Passage:
(a) Show how Hidden Markov Models (HMMs) are used to build profiles, using the
following alignment:
LEVK
LDIR
LEIK
LDVE
(b) How do HMMs help to deal with gaps in protein families? Explain.
(a) Find the sum-of-pairs score for a given alignment. Use the following scoring function for this program: 4 points for a match, -1 points for a mismatch, -2 for a s(-,base) or s(base,-) and 0 for a s(-,-).
A-G
AC-
TCG
(b) What is the Jukes-Cantor distance model and why is it more appropriate than a simple model that merely counts the number of mismatches?
(a) Explain the role of guide trees in progressive multiple sequence alignment algorithms.
What do the leaf and internal nodes of a guide tree represent?
(b) Determine the sum-of-pairs scores for the following multiple sequence alignment of DNA sequences, using the scoring matrix in which a match gets a value of +4, a mismatch gets a value of -1, a (base,-) pair gets a value of -2, and a (-,-) pair gets a value of 0.
GCAA
GT - A
C - - A
What are some issues associated with adapting multiple sequence alignment programs to large genomic sequences?
(a) What is a sequence pattern? Explain the use of patterns for functional annotation.

(Saved data entries)
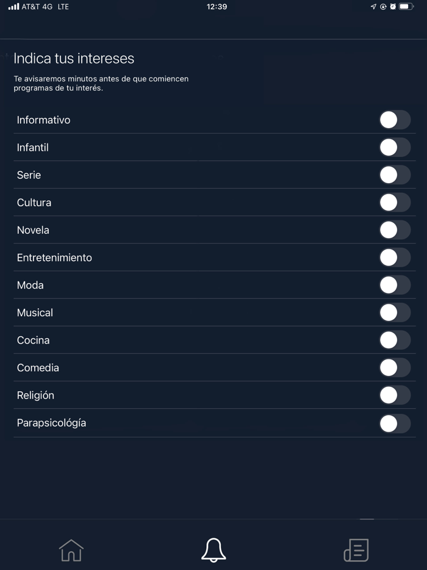
Task: Activate the Cultura switch
Action: (395, 203)
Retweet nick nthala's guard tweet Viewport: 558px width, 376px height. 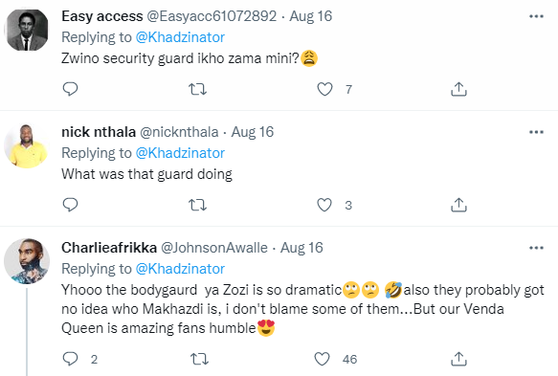click(x=197, y=206)
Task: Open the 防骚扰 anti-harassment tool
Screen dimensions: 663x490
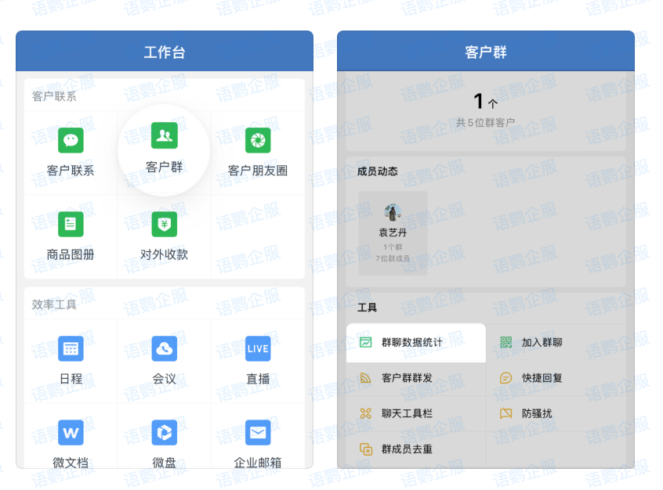Action: coord(536,413)
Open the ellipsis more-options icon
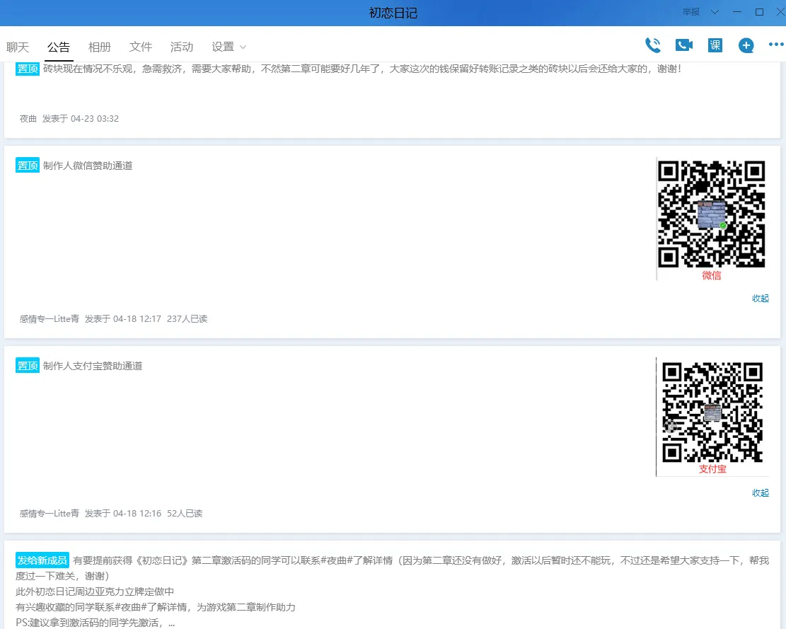 [x=775, y=45]
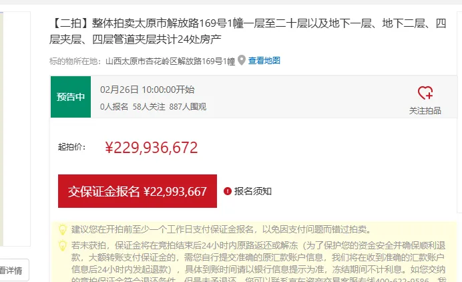The height and width of the screenshot is (282, 462).
Task: Click the item image panel on left
Action: click(15, 129)

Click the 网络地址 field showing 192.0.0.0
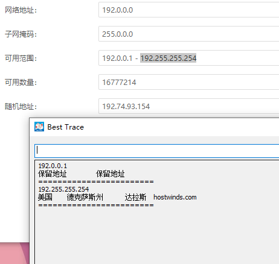point(189,10)

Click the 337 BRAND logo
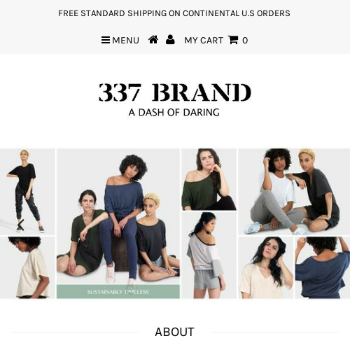click(x=175, y=92)
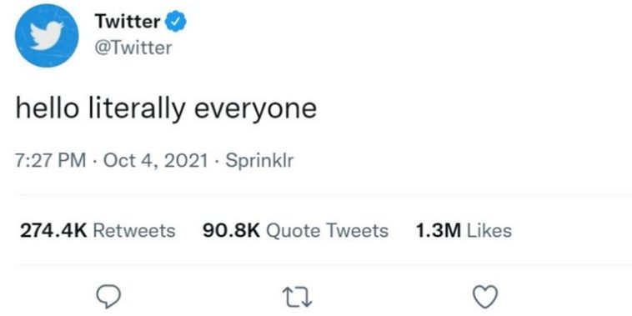Viewport: 632px width, 316px height.
Task: Click the word 'Retweets' label
Action: coord(134,231)
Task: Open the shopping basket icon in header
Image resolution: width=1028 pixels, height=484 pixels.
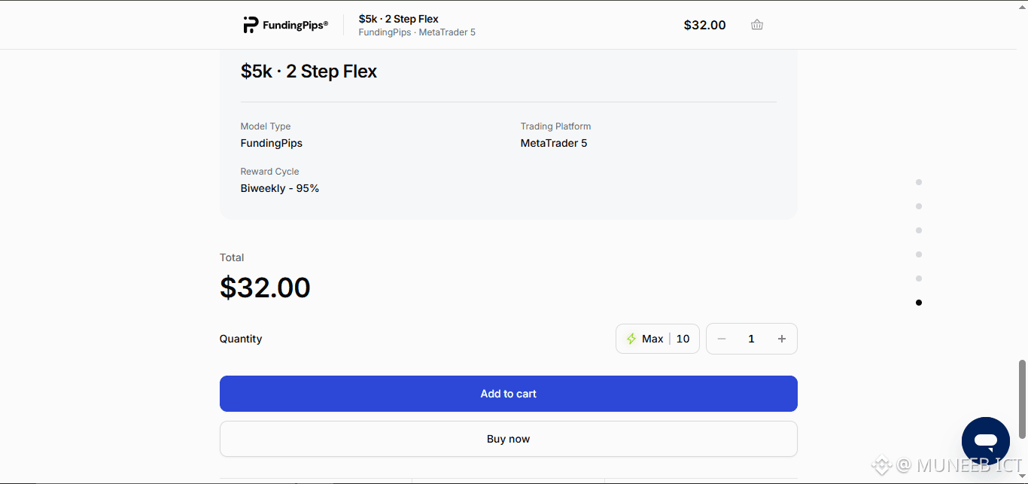Action: 757,25
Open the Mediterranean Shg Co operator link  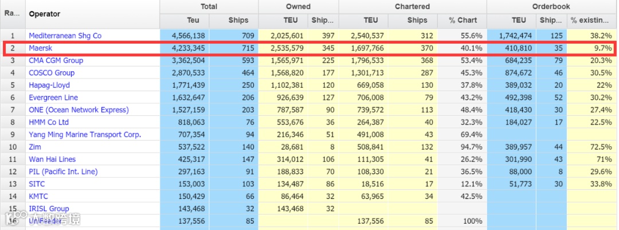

Work task 1: In the bioinformatics questions, rewrite the paragraph beginning "(b) Determine the sum-of-pairs scores" as a short list that keeps its main facts.
Work task 2: Retype the bioinformatics questions from "(a) Show how" up to and including "protein families? Explain.".
Work task 3: Which distance model do the bioinformatics questions ask the reader to explain and compare with a simple mismatch-counting model?

Task output 1:
Determine the sum-of-pairs scores for the given multiple sequence alignment of DNA sequences with this scoring matrix:
- Match: +4
- Mismatch: -1
- (base,-) pair: -2
- (-,-) pair: 0

Task output 2:
(a) Show how Hidden Markov Models (HMMs) are used to build profiles, using the
following alignment:
LEVK
LDIR
LEIK
LDVE
(b) How do HMMs help to deal with gaps in protein families? Explain.

Task output 3: The Jukes-Cantor distance model.